The company BCL produces ethanol from corn. We propose to reconcile the advanced technologies with the characteristics and uses of human residential houses. The building fulfills both administrative and technical needs of the factory, and those generated by the people working there. The factory interiors are expressive and suggestive. The three required services, technical, administrative and hygienic, are arranged in a U-shape, around a courtyard/half basement square, open to the south. The depression of the patio generates ramps that lead to the entrances, and create irregular geometries, where the garden and a small surface of water are placed. Nothing on the ground is arbitrary, everything responds to precise functional requirements. The layout, size, divergences and vanishing points, are poetical manipulations, to obtain unexpected lights and suggestive privacy.
The external image of the building, softly carved, together with the slopes of the roofs, produces skylights inflections, walls and vertical holes, a morphology that wants to approach the silent memory of other architectures. Inside, the forms that generate the working spaces are shown as we move into the operating area. Below, the coverage develops a roof full of “energy”, that caters the psychological and emotional needs, also providing the comfort requirements: air and lighting. The flat stone and metal are terse, sandwich panels and stone from Salamanca develop a continuous shape, which externally defines a single building.

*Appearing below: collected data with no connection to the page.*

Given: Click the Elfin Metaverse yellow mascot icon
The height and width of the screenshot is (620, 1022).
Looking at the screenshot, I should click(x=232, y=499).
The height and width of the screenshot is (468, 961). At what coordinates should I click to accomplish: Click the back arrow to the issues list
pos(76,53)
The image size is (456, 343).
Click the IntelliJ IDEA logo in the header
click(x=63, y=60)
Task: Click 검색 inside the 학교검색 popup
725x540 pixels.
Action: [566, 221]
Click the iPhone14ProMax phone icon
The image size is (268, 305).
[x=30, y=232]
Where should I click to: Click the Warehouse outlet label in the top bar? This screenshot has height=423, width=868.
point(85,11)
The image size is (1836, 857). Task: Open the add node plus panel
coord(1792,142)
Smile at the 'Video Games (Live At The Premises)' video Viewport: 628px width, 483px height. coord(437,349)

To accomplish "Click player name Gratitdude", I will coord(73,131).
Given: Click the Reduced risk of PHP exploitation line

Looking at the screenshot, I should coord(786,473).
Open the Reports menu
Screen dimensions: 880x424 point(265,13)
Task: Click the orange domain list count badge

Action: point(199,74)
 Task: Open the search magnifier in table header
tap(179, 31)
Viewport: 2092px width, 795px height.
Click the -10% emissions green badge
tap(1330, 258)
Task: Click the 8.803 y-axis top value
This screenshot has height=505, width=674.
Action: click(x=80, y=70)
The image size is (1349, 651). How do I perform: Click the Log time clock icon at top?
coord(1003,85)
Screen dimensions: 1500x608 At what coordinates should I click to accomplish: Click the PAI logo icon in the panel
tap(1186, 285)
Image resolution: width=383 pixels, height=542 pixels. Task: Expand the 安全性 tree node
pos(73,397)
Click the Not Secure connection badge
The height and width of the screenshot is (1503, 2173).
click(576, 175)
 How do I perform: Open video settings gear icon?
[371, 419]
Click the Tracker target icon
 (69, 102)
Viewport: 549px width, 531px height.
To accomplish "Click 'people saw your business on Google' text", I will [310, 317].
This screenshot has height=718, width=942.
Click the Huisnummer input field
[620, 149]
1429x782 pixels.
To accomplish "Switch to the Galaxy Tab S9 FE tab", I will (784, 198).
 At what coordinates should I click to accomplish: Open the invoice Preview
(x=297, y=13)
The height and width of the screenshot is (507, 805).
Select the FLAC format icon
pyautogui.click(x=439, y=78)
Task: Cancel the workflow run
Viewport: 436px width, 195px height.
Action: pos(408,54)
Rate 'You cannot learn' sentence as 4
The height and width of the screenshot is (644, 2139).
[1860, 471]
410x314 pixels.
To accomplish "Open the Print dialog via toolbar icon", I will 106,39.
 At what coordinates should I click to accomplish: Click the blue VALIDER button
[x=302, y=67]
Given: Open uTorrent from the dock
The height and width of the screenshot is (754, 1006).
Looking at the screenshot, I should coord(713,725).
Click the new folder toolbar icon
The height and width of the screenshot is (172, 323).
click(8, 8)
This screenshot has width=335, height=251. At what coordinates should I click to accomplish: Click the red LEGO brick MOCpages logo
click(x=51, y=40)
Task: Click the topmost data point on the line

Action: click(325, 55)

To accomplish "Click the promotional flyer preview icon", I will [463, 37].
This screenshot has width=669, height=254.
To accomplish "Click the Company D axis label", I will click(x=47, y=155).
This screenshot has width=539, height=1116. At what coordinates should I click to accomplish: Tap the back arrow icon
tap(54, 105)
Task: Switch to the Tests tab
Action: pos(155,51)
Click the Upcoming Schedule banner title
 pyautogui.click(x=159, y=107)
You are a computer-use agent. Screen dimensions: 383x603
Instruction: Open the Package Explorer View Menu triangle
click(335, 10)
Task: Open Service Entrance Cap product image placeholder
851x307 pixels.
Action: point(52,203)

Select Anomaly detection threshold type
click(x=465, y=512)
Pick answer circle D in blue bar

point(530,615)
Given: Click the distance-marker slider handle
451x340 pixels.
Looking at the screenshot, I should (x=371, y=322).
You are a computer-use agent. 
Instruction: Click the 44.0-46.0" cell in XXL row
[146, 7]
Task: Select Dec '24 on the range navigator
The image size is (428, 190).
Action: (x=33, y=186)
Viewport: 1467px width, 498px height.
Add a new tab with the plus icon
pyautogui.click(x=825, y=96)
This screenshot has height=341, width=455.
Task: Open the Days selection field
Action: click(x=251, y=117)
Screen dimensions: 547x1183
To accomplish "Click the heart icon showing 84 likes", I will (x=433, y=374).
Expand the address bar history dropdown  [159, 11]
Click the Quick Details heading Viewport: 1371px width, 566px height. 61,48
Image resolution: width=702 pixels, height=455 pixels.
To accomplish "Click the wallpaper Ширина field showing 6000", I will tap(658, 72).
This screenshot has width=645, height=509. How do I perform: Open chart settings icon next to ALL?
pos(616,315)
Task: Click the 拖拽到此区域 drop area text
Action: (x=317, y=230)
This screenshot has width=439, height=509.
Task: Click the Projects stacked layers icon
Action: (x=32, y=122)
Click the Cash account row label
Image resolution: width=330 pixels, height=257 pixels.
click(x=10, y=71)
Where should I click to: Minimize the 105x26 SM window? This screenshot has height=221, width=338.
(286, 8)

Despite its appearance, the space supports different usages. The three functional blocks – offices, control lab and staff area, with dressing rooms and multipurpose halls – are grouped in a unique environment, where the functional and the individual parts of the company are joint together to form a single collective space. A broken and open curve. A micro landscape integrates the various areas of the building to a broader outside. Counterpoint and sign on the manufacturing grid.